Wallraff: Zu einzelnen. Inzwischen sind aber doch einige in alle Himmelsrichtungen zerstreut. Mein Freundeskreis besteht aber zur Hälfte aus Menschen aus anderen Kulturen. Natürlich heißt das nicht, dass ich alles, was in anderen Kulturen passiert, gutheiße. Diejenigen, die sich hier mit der eigenen Gesellschaft kritisch auseinandersetzen und Missstände reklamieren, sollten sich nicht falsche Zurückhaltung auferlegen, wenn Menschenrechtsverletzungen in anderen Kulturen auftreten. Da wehre ich mich gegen. Ich weiß zu schätzen, was in unserer Demokratie, vor allem auf dem Papier, alles gewährleistet ist. Aber ich habe einen Leitsatz: »Das Recht ist auf Seiten der Opfer.«

Warum ist es in den 90er Jahren so ruhig um Sie geworden?

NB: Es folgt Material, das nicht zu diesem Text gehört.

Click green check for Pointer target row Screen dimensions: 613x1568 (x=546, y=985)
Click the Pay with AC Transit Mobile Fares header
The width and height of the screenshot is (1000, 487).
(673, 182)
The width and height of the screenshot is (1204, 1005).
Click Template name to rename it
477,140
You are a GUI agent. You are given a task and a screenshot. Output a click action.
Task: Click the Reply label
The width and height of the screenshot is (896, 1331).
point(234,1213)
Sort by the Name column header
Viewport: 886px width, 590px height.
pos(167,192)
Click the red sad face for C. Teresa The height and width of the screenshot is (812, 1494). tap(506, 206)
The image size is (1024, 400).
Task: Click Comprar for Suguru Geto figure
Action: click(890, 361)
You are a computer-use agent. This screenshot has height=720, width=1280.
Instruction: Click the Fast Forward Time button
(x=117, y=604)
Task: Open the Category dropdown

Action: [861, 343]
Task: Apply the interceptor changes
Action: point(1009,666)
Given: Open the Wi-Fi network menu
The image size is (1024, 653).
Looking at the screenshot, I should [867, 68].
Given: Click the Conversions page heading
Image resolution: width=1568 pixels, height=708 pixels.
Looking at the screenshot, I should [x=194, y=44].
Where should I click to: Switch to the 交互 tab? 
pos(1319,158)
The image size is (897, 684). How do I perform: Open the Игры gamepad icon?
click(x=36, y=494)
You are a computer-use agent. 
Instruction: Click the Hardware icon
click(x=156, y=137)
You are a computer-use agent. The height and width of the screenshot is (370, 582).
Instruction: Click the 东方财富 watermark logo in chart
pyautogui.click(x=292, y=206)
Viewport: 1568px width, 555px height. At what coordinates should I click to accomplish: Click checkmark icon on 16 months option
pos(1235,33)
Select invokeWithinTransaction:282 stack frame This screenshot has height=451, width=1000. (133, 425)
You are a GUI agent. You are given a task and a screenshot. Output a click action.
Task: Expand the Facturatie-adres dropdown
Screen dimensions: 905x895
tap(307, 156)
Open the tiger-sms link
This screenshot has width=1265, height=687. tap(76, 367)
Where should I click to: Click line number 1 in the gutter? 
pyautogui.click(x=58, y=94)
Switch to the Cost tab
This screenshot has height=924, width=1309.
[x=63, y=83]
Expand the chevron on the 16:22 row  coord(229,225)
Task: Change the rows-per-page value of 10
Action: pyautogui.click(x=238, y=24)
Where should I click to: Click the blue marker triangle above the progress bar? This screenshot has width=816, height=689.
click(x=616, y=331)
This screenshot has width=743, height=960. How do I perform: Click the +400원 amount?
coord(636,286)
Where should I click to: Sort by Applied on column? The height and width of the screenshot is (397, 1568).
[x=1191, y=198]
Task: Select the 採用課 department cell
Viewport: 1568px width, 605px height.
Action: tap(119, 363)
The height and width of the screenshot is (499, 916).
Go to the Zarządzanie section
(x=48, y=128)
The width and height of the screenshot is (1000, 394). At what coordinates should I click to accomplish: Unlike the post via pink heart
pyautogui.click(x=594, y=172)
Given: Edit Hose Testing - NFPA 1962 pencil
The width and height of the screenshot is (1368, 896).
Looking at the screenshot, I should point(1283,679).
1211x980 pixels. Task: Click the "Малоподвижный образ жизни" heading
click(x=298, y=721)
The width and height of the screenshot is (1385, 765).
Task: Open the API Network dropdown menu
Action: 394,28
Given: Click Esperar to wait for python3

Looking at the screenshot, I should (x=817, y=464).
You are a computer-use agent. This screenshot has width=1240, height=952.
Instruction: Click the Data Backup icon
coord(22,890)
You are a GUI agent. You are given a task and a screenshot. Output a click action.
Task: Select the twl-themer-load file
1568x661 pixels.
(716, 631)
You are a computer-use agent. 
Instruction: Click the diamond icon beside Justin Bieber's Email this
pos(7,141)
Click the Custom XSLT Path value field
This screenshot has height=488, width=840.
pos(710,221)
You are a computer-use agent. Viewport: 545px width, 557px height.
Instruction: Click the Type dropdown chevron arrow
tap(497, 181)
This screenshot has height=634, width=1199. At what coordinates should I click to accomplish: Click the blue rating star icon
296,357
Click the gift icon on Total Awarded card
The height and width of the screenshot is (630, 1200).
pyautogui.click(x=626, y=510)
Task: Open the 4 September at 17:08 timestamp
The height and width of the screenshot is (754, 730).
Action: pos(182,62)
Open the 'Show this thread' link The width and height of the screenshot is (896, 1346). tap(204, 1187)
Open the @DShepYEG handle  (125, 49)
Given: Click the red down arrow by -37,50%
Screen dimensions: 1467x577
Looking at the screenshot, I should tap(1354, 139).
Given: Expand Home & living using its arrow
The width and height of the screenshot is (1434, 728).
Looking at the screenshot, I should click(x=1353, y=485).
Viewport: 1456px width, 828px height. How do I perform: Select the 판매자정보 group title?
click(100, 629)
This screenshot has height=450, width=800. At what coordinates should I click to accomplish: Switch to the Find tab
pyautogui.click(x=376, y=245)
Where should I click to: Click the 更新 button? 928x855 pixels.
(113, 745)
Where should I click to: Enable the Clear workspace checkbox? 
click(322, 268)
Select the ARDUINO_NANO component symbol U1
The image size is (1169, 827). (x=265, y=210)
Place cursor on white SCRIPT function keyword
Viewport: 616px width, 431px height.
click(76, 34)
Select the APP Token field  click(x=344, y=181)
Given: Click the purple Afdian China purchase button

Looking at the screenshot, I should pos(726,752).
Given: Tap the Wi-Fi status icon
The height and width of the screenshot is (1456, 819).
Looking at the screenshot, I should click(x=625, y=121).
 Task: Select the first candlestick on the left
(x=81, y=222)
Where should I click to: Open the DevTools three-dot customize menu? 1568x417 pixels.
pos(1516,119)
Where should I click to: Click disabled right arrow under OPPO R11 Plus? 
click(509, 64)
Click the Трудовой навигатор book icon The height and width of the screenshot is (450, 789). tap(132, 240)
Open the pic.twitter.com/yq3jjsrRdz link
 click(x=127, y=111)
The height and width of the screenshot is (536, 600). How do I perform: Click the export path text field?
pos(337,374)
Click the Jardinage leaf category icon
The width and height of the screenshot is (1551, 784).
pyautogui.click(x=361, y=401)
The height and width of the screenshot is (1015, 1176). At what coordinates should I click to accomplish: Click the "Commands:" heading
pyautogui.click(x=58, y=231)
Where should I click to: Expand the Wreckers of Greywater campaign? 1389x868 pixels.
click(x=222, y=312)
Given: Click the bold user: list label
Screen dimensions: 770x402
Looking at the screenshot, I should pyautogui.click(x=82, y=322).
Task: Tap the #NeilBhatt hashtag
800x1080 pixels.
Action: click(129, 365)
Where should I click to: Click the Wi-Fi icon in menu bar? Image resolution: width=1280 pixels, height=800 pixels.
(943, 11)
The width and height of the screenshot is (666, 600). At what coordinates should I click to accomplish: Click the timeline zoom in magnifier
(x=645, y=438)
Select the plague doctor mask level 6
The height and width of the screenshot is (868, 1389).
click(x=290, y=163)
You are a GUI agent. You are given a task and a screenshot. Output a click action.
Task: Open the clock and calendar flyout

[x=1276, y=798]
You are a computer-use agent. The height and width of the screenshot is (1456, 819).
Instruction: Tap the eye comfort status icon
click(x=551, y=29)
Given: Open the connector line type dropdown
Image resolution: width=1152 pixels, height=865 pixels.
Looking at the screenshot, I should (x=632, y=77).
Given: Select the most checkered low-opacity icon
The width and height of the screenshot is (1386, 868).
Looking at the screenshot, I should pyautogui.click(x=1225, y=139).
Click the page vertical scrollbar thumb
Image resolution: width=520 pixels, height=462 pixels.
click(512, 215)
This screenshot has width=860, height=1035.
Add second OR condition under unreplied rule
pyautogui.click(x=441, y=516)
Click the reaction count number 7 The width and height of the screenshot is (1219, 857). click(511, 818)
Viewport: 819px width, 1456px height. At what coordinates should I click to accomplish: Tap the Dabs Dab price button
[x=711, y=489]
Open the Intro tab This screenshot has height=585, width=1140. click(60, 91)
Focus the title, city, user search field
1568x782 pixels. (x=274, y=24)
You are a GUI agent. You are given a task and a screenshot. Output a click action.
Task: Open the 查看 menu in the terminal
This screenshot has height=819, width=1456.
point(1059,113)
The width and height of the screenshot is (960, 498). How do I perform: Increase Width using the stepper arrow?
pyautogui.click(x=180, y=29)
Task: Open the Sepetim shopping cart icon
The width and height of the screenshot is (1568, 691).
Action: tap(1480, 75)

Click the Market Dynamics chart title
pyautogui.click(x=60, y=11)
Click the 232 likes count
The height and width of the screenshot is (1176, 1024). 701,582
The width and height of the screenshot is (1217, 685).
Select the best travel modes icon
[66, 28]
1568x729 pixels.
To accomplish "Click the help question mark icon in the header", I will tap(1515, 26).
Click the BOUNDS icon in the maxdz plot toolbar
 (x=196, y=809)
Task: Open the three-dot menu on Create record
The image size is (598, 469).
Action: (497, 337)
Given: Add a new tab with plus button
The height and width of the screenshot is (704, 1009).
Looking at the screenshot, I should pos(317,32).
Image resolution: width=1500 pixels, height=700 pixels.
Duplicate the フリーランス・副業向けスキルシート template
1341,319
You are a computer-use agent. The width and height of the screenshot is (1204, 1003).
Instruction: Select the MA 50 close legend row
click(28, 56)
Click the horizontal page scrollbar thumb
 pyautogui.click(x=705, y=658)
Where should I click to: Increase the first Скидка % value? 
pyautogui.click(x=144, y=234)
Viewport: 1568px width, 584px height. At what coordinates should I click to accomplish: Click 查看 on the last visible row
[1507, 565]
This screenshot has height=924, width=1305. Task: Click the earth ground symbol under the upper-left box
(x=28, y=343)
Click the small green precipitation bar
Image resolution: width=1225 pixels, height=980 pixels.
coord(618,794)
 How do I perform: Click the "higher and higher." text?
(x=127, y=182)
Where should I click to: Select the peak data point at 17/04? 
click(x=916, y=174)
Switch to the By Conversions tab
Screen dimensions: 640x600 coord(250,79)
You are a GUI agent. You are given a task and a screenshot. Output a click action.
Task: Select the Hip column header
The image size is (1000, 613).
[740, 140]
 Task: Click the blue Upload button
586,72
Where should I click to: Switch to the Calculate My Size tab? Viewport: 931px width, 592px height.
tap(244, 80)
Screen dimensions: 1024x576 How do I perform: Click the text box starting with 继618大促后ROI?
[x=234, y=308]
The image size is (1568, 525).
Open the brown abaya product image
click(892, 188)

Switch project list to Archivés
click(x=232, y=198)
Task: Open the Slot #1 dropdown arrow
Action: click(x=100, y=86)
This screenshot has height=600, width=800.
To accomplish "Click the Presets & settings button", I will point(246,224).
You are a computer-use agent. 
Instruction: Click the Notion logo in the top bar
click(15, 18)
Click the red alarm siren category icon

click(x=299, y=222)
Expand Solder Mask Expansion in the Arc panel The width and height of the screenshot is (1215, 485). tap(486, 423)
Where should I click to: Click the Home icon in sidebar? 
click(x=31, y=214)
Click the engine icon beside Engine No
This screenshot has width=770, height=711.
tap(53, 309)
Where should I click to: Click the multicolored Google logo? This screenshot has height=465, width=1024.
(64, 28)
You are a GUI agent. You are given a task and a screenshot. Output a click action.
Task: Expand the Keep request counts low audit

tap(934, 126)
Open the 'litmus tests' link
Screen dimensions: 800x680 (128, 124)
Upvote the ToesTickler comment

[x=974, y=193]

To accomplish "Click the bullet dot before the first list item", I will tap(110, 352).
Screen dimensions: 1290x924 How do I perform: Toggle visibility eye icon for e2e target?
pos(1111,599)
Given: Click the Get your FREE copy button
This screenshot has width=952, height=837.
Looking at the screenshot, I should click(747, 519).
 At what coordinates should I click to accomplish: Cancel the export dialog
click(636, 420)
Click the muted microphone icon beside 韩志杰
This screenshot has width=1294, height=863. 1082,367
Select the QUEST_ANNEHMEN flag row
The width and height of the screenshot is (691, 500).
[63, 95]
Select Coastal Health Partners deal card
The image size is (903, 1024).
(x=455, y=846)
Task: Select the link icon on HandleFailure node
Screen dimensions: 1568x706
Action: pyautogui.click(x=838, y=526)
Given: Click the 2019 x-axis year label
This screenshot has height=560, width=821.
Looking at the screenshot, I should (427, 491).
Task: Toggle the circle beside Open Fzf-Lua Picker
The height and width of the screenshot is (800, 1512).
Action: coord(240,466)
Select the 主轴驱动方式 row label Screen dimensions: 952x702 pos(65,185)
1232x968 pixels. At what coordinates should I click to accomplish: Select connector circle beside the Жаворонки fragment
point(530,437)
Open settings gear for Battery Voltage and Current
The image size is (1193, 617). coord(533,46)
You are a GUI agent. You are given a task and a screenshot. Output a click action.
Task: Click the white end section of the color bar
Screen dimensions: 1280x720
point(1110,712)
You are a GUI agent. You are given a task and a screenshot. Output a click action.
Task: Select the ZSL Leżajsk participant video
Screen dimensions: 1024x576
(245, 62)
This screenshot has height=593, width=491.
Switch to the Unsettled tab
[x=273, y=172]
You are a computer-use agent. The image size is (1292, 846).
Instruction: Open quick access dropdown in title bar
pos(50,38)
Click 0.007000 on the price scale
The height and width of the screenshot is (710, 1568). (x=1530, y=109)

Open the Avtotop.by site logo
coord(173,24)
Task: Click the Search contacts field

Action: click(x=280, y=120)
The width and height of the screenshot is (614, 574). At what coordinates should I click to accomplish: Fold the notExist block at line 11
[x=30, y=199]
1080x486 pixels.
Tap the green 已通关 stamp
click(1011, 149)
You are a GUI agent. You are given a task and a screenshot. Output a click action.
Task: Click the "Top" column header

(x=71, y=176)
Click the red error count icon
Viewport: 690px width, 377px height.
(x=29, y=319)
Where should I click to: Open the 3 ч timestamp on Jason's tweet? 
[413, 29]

Wallraff: Ich habe familiäre Probleme gehabt, da war eine Scheidung und einiges, was ich bei meinen Kindern nachholen musste. Es war vor allem auch eine schwere Knochenerkrankung, die bis zu Lähmungen führte. Nach einer gelungenen OP kann ich inzwischen wieder Sport machen.

Sind Projekte in Planung, bei denen Sie wieder inkognito arbeiten?

Wallraff: Ich habe mir eine große Rolle vorgenommen, wenn meine Gesundheit standhält. Das würde dann meine risikoreichste Aktion werden. Ich hoffe, es gelingt.